**What this task involves**
Report all lines of the records that contain "time".

Stored data
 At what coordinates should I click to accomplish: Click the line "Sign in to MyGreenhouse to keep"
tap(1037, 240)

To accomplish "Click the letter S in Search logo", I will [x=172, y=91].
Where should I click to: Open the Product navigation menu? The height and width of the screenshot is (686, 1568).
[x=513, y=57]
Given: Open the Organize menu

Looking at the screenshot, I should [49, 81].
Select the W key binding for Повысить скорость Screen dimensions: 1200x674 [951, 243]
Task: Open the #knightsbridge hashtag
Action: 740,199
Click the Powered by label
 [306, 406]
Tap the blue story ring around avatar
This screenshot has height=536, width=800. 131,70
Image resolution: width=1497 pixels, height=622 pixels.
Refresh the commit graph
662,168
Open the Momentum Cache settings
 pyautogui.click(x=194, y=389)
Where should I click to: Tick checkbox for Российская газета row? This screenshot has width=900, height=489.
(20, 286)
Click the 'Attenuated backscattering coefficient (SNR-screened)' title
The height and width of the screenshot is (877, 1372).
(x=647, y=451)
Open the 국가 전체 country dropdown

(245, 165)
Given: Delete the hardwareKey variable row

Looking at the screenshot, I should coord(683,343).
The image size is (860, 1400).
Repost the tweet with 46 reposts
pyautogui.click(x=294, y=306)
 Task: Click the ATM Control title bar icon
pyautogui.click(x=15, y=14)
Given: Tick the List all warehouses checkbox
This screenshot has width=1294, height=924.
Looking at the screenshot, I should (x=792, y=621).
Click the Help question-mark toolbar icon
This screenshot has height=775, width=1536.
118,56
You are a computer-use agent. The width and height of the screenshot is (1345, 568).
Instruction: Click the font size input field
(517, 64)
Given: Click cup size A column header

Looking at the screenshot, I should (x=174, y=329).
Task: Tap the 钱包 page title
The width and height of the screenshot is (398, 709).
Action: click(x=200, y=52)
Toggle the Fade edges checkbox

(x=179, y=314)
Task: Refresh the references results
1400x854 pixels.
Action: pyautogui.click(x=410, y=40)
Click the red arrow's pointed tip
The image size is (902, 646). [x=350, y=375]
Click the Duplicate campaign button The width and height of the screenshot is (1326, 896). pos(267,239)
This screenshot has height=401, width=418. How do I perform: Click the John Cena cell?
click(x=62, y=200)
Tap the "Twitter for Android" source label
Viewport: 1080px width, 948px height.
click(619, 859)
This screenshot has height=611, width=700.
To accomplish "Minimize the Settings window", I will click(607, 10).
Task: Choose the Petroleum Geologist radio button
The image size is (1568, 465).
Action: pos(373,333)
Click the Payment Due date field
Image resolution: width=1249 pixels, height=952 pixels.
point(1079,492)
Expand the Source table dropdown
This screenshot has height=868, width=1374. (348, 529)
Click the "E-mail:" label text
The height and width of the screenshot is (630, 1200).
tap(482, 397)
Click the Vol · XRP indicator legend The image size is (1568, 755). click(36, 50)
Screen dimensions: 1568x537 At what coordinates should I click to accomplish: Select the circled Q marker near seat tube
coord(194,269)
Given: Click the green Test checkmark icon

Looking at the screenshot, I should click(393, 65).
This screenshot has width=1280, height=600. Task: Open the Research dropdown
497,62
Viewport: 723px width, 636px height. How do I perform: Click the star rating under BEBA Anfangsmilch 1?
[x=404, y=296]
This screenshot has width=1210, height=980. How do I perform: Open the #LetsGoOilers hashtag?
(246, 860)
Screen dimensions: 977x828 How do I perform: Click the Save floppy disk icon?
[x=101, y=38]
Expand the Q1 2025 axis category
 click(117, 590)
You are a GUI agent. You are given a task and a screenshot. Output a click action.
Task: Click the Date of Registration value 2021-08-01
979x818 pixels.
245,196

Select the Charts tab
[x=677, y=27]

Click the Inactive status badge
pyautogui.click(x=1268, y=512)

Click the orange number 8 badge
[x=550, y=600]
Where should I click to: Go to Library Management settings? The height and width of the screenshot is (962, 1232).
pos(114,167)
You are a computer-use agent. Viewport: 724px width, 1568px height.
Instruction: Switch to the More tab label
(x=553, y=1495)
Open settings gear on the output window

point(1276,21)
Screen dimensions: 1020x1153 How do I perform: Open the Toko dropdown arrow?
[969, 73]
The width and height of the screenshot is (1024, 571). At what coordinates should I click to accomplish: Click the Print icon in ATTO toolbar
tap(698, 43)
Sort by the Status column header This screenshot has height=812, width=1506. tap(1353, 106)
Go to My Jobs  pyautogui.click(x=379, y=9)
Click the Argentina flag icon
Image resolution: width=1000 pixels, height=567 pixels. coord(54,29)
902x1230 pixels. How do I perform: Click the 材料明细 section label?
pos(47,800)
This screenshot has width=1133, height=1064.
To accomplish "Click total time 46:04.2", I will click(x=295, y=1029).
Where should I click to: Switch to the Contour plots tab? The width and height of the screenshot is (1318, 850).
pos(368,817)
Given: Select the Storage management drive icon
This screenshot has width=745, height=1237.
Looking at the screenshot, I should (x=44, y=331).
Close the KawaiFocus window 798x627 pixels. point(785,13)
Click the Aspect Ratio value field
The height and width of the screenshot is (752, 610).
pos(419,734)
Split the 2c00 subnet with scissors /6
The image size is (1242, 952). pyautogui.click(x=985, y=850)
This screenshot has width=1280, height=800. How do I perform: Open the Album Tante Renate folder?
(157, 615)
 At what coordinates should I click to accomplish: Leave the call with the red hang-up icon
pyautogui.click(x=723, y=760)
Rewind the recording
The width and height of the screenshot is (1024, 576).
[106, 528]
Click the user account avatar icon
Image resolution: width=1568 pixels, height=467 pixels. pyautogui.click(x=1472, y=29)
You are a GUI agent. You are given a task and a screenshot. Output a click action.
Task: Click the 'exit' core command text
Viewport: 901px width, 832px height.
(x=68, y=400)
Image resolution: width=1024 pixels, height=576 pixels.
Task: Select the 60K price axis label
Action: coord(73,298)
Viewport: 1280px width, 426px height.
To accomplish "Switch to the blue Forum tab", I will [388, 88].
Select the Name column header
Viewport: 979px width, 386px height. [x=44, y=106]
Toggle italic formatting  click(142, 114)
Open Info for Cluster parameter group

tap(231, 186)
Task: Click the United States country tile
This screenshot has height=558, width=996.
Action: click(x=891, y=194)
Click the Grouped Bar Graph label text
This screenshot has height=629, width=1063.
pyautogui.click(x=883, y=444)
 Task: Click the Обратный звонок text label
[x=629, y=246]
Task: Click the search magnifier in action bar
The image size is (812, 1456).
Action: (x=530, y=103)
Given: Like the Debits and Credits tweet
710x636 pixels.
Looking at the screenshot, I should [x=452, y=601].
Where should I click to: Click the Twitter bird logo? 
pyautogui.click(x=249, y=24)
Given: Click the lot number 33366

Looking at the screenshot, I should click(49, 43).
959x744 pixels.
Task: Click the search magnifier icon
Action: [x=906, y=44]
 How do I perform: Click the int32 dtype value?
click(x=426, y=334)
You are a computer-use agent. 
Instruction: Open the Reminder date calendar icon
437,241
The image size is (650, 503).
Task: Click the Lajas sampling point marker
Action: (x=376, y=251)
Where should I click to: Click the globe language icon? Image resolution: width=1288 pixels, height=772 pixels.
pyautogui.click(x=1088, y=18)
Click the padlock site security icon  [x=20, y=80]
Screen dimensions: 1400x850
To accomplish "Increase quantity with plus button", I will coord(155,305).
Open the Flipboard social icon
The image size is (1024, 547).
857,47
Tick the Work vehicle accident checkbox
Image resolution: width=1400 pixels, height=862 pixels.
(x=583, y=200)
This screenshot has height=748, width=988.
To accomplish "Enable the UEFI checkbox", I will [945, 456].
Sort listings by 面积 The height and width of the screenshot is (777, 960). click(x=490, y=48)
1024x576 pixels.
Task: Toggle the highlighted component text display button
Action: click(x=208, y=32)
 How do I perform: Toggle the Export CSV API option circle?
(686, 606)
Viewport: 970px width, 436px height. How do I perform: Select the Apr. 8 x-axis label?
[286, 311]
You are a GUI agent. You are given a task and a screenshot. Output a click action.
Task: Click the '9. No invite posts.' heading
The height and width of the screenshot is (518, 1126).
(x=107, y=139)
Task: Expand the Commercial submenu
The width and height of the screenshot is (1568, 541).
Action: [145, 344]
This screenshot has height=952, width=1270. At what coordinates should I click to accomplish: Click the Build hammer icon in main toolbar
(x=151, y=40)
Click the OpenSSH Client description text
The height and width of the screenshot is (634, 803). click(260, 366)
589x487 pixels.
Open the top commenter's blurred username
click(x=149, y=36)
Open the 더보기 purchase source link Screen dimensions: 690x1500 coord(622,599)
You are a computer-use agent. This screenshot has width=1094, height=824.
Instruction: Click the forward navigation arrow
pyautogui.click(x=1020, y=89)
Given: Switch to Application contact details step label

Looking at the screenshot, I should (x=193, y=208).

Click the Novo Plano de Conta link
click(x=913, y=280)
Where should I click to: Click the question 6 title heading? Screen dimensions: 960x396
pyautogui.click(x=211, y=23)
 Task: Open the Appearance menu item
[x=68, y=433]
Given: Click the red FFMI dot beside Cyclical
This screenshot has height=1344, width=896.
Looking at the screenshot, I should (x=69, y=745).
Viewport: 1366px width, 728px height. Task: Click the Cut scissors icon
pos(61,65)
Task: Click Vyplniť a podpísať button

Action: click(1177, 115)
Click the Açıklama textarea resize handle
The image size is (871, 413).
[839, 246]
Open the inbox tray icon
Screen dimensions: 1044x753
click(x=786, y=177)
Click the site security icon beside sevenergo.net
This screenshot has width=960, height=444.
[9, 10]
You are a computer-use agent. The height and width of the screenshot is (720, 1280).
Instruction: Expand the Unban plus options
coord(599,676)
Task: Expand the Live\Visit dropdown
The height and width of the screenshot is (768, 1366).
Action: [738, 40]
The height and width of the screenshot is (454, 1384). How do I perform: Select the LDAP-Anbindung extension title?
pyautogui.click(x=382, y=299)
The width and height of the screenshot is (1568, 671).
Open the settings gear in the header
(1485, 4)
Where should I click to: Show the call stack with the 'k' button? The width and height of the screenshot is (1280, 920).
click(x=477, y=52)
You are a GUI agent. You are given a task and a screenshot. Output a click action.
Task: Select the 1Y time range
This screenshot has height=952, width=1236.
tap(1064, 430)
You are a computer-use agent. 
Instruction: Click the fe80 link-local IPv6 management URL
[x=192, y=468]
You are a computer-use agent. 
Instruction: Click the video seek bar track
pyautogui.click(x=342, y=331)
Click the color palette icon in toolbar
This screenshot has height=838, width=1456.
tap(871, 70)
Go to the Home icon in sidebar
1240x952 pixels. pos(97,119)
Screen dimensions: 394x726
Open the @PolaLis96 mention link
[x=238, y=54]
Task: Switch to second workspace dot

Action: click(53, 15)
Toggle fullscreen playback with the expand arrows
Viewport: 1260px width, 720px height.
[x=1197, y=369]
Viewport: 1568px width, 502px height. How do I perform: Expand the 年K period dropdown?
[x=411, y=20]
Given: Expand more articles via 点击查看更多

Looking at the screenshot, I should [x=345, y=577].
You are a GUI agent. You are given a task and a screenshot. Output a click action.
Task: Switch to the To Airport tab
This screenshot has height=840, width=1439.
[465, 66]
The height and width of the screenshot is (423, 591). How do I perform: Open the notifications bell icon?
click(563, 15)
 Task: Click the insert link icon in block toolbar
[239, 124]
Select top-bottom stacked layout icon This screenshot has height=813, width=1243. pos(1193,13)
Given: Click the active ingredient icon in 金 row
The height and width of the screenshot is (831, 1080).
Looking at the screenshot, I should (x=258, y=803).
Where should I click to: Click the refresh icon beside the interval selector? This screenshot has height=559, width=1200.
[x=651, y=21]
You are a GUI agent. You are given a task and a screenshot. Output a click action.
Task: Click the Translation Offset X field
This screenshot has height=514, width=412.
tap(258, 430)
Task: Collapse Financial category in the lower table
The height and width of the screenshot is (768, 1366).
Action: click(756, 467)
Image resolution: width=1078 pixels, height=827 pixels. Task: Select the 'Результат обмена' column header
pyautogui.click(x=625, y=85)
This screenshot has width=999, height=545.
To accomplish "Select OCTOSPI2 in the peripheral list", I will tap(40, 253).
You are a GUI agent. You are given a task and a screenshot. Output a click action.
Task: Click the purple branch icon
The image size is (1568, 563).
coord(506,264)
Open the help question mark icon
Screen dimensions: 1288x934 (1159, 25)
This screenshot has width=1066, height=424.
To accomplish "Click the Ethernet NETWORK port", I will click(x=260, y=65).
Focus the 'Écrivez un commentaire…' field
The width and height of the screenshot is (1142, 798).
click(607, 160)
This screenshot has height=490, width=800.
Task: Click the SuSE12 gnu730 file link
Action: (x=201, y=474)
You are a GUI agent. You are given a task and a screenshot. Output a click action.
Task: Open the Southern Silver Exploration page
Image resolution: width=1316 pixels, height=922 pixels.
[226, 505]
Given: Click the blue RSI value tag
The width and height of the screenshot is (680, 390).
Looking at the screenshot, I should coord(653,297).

**Task output**
To accomplish "Click total time 46:04.2", I will click(x=295, y=1029).
Task: Select the 1Y time range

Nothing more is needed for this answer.